- _Set task_:
Switch "Rectangle" to "Ellipse" in the records from the line with "This screenshot has width=1004, height=712." up to and including the line with "Action: click(16, 220)", and write out only those lines with everything else unchanged. Leave the pictures out of your answer.

- _Dataset records_:
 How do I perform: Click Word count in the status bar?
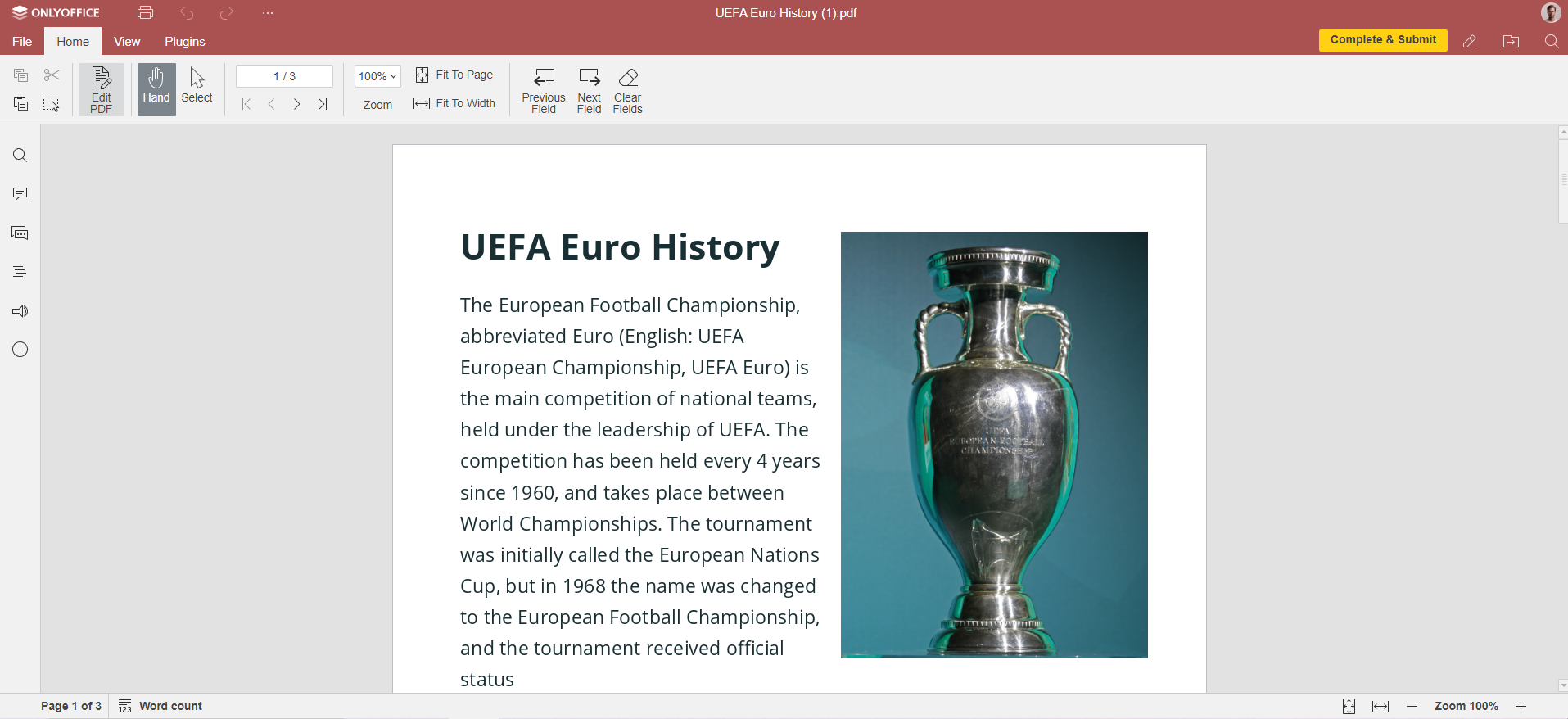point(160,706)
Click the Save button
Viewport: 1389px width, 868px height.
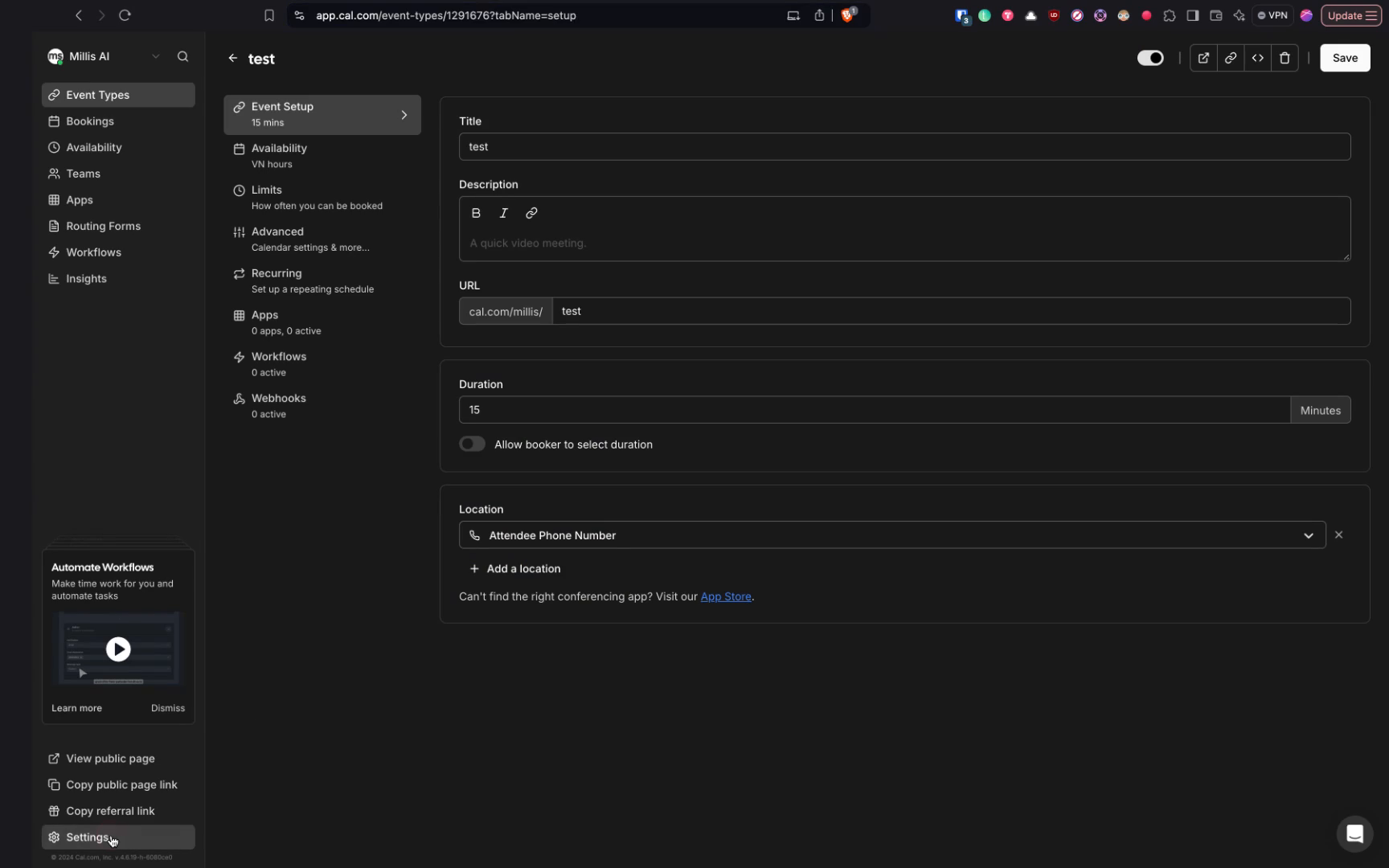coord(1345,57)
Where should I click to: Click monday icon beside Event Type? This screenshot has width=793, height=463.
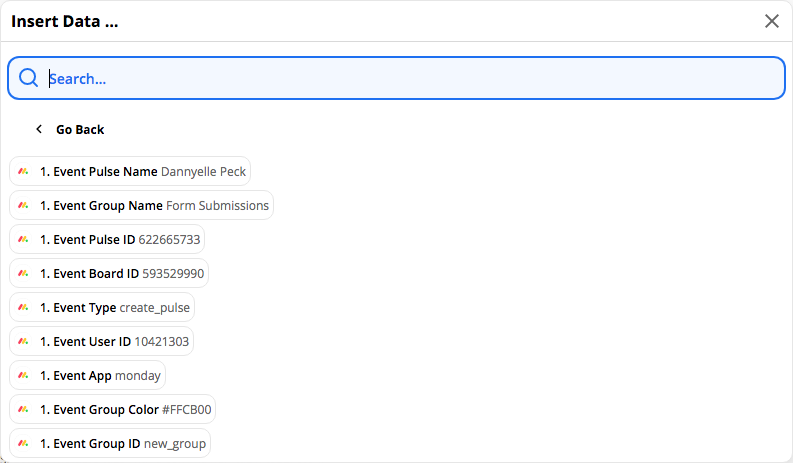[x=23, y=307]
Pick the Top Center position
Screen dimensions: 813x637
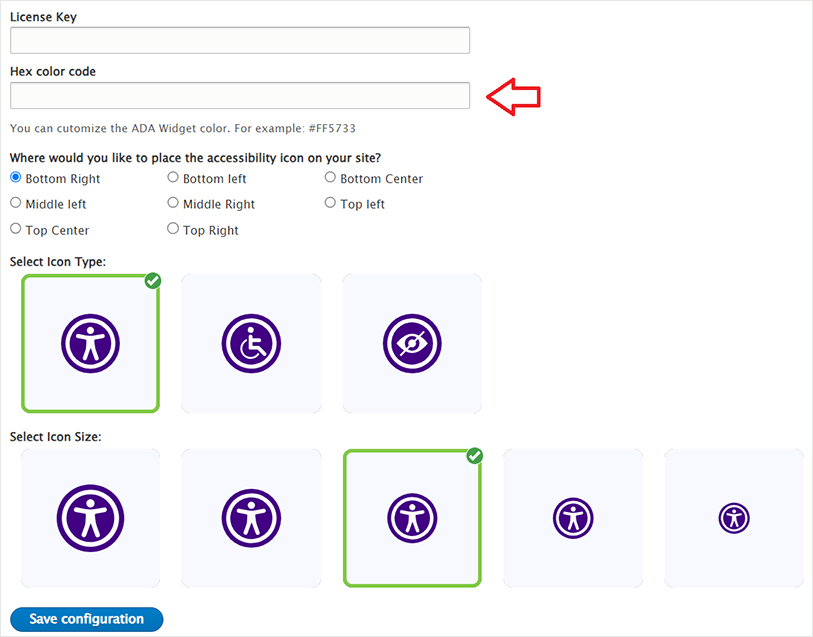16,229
---
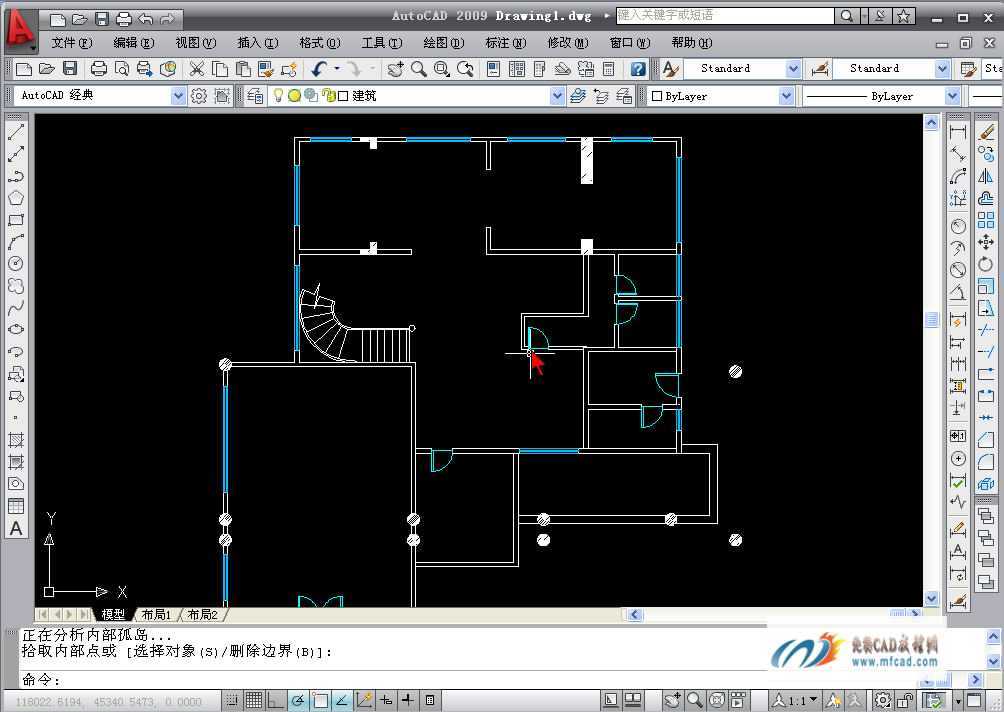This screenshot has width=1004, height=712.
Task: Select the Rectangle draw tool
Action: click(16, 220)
--
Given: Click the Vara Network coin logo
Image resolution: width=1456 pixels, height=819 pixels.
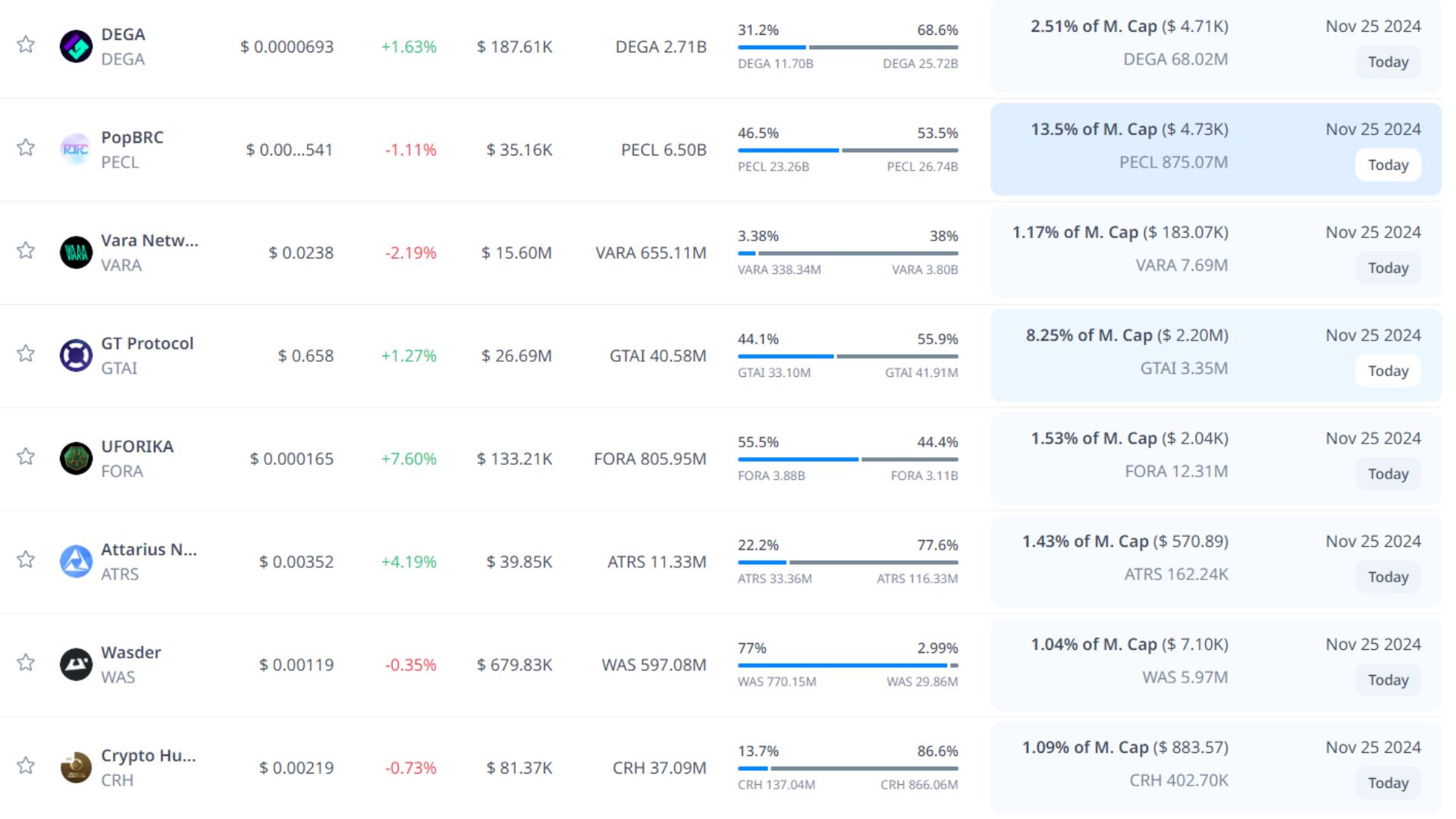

- _Completed exercise_:
This screenshot has width=1004, height=712.
Task: Select the Ellipse draw tool
Action: click(16, 220)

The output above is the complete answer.